• _EXTRACT PROVIDED_

┌──

Below each language picker, a percentage bar shows how much of the course is filled in explicitly for that language. Fields served via the INTERNATIONAL fallback don't count — the bars measure translation work to do, not what learners ultimately see.

INTERNATIONAL fallback

Some courses store content under the special INTERNATIONAL language entry — a single value used for every learner regardless of language. At runtime, the course player falls back to that value when a viewer's language has no explicit entry.

When the reference column shows a fallback value, you'll see italic + muted text and an amber intl badge in the top-right corner.

What this means in practice:

  • The displayed value is what learners actually hear/see for the reference language right now.
  • Translating the row into the target language adds a normal target-language entry; the INTERNATIONAL value stays untouched. (Overwriting it would silently change every other fallback-relying language.)
  • To create a real reference-language entry, type into the reference cell — it pre-fills with the fallback value, so editing turns it explicit.
  • The intl badge stays even after a successful target translation, since the reference itself is still served via fallback.

Automated translation with DeepL

Click Translate with DeepL at the top of the page to translate everything that's empty in the target language. A modal opens with three settings:

  • Target language variant — pick the regional variant (e.g. EN-US vs EN-GB) when one applies.
  • Formality — formal or informal. Defaults to formal where supported.
  • Also translate video subtitles — checked by default; uncheck to translate text only.

Existing target-language translations are never overwritten — only empty target fields get filled. Strings are batched smartly so DeepL gets soft context (e.g. a quiz question is sent together with its answers). Subtitles run after all text translations, sequentially.

└──

Can you write out the course translation guide above word for word, from start to finish? The material after this point plays no part in the work.

• _SUPPLIED MATERIAL_
┌──

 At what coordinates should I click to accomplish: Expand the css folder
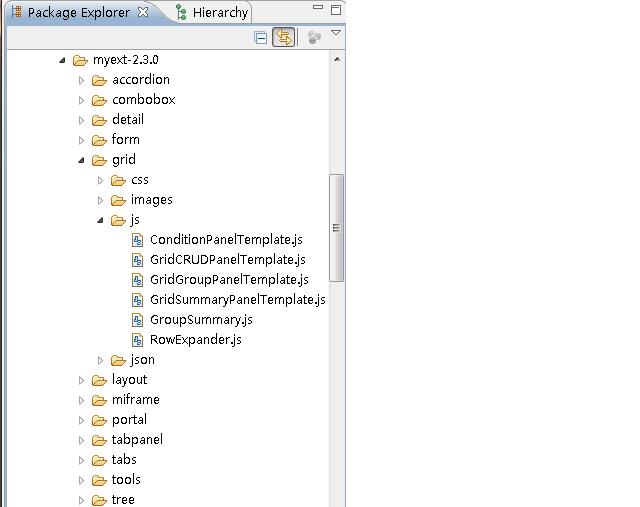101,180
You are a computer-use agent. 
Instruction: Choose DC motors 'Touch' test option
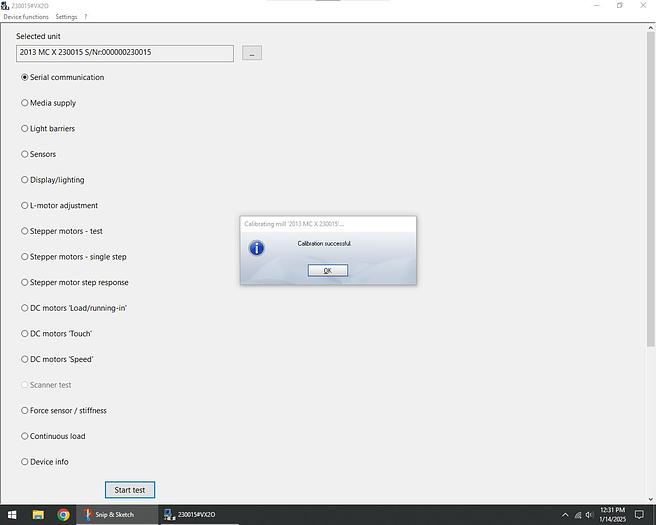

└──

• _THE SOLUTION_
Below each language picker, a percentage bar shows how much of the course is filled in explicitly for that language. Fields served via the INTERNATIONAL fallback don't count — the bars measure translation work to do, not what learners ultimately see.

INTERNATIONAL fallback

Some courses store content under the special INTERNATIONAL language entry — a single value used for every learner regardless of language. At runtime, the course player falls back to that value when a viewer's language has no explicit entry.

When the reference column shows a fallback value, you'll see italic + muted text and an amber intl badge in the top-right corner.

What this means in practice:

  • The displayed value is what learners actually hear/see for the reference language right now.
  • Translating the row into the target language adds a normal target-language entry; the INTERNATIONAL value stays untouched. (Overwriting it would silently change every other fallback-relying language.)
  • To create a real reference-language entry, type into the reference cell — it pre-fills with the fallback value, so editing turns it explicit.
  • The intl badge stays even after a successful target translation, since the reference itself is still served via fallback.

Automated translation with DeepL

Click Translate with DeepL at the top of the page to translate everything that's empty in the target language. A modal opens with three settings:

  • Target language variant — pick the regional variant (e.g. EN-US vs EN-GB) when one applies.
  • Formality — formal or informal. Defaults to formal where supported.
  • Also translate video subtitles — checked by default; uncheck to translate text only.

Existing target-language translations are never overwritten — only empty target fields get filled. Strings are batched smartly so DeepL gets soft context (e.g. a quiz question is sent together with its answers). Subtitles run after all text translations, sequentially.